(SOURCE):

---------------

Within the European marketplace these directives must be obeyed for a product to comply with the CE mark regulation.
The view that this type of test is essentially destructive is often an area for discussion. This view originates from the use of this test in laboratory type testing, where the long applied test time may degrade the insulation, resulting in ionisation and potentially destructive breakdown. However in terms of production line testing the short (less than two second) applied test time and 5 mA trip setting effectively reduces this risk. Applying a DC insulation test immediately after this test provides a means of ensuring that the insulation has not been degraded.
The flash/hipot test itself can be used to take quantative measurements for process control, but the pass and fail criteria are that a breakdown must not occur, or that typically 5mA of leakage must not flow in the test circuit. In certain exceptions this leakage can be increased where it can be demonstrated that a good product has high leakage due to the inclusion of devices such as line filtering capacitors within the design.
Routine testing on the production line invariably demands high product throughput and is often carried out by relatively low skilled test operators.
Factors such as these bring specific demands in terms of reducing the overall test time burden and the safety implications of installing a high voltage test area within the production environment.
Modern flash/hipot testing systems have been developed that utilise a 10 percent higher voltage than would be applied during a type test, but for a much reduced test time of a few seconds. It is also recommended that the leakage current limit is reduced to 5mA to maximise operator safety and the majority of product routine testing standards has adopted this approach, and to ensure that if a product fails, that destructive damage is avoided.
In addition other new techniques have been introduced to address other issues over production line throughput. For example, it is usual to precede the flash test with a phase to neutral continuity test to ensure that the product is switched on. This eliminates the possibility of incorrect testing – since all circuits must be connected to the supply during the test.

---------------

(DATASET):
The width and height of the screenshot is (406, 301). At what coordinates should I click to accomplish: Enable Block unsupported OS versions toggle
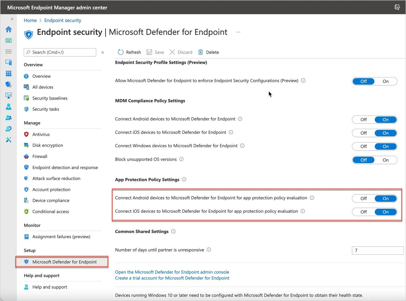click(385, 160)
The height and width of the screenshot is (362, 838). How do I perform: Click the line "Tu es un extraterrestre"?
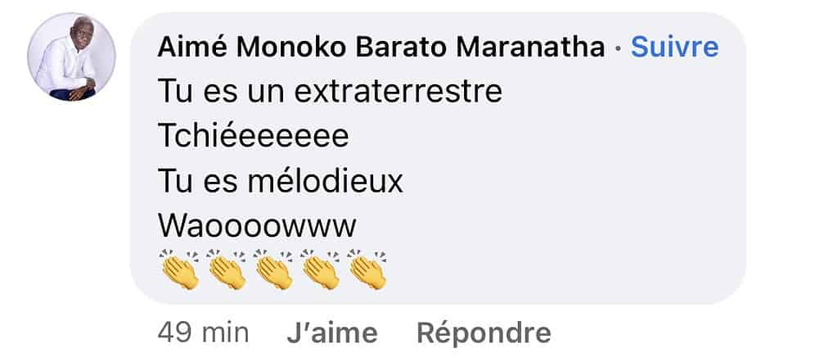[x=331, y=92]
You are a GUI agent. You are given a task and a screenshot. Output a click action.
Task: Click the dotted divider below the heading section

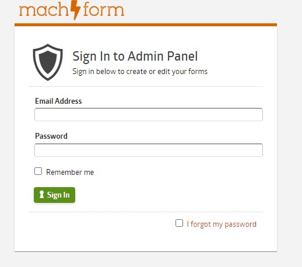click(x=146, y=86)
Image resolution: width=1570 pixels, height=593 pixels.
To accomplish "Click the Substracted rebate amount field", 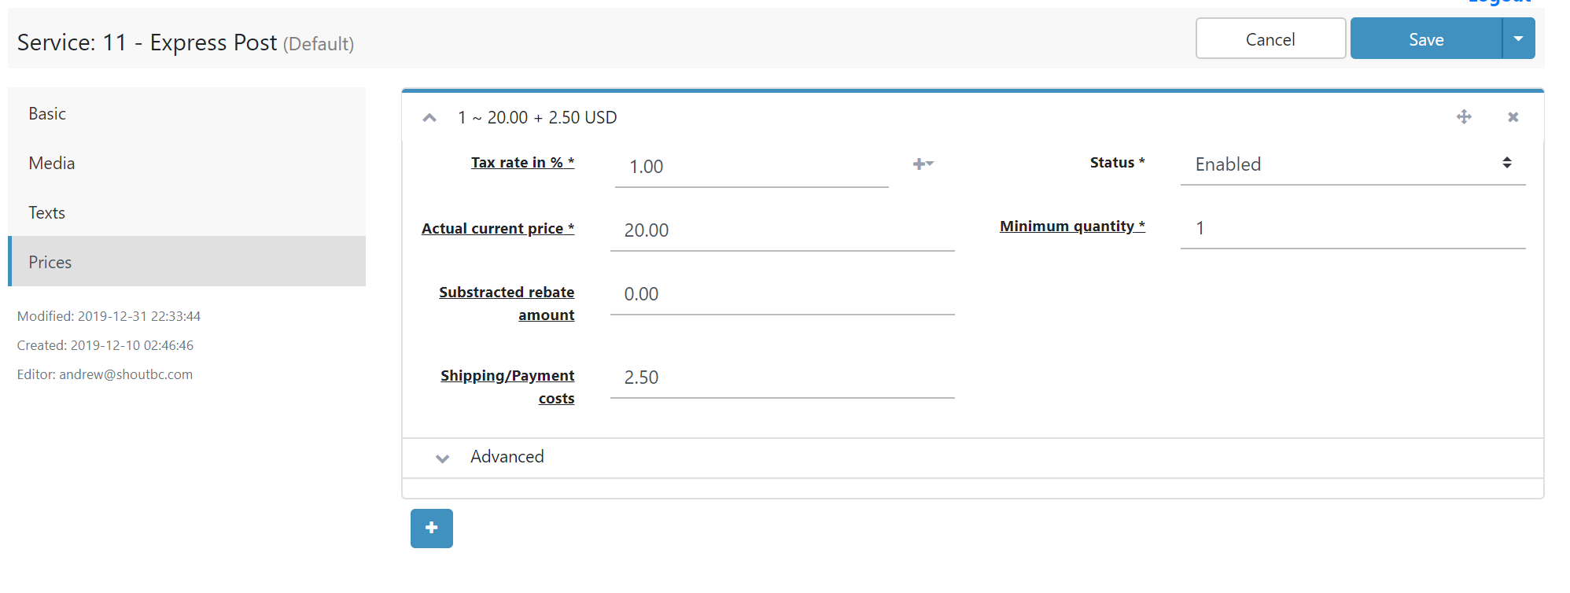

---------------

(GIVEN PROBLEM):
For each statement, decide whether the hipot testing passage agrees with it. Answer yes or no, and quote the words from the passage that settle it.
(a) Production line testing is often done by highly skilled test operators.
(b) A phase to neutral continuity test usually comes before the flash test.
(c) Modern flash/hipot systems apply a lower voltage than a type test would.
Answer from the hipot testing passage alone, not from the records.

(ANSWER TO THIS PROBLEM):
(a) No: "often carried out by relatively low skilled test operators"
(b) Yes: "it is usual to precede the flash test with a phase to neutral continuity test"
(c) No: "utilise a 10 percent higher voltage than would be applied during a type test"